Information shown =
-- begin --

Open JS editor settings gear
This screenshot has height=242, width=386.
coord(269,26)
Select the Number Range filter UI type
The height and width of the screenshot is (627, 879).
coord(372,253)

-- end --
-- begin --

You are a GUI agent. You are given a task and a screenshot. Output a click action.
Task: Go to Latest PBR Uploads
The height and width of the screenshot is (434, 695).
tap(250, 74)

-- end --

Please swap "screenshot" for "screen capture" and write out again the lines from the line with "You are a GUI" up to and including the line with "tap(250, 74)", leaving everything else unchanged.

You are a GUI agent. You are given a task and a screen capture. Output a click action.
Task: Go to Latest PBR Uploads
The height and width of the screen capture is (434, 695).
tap(250, 74)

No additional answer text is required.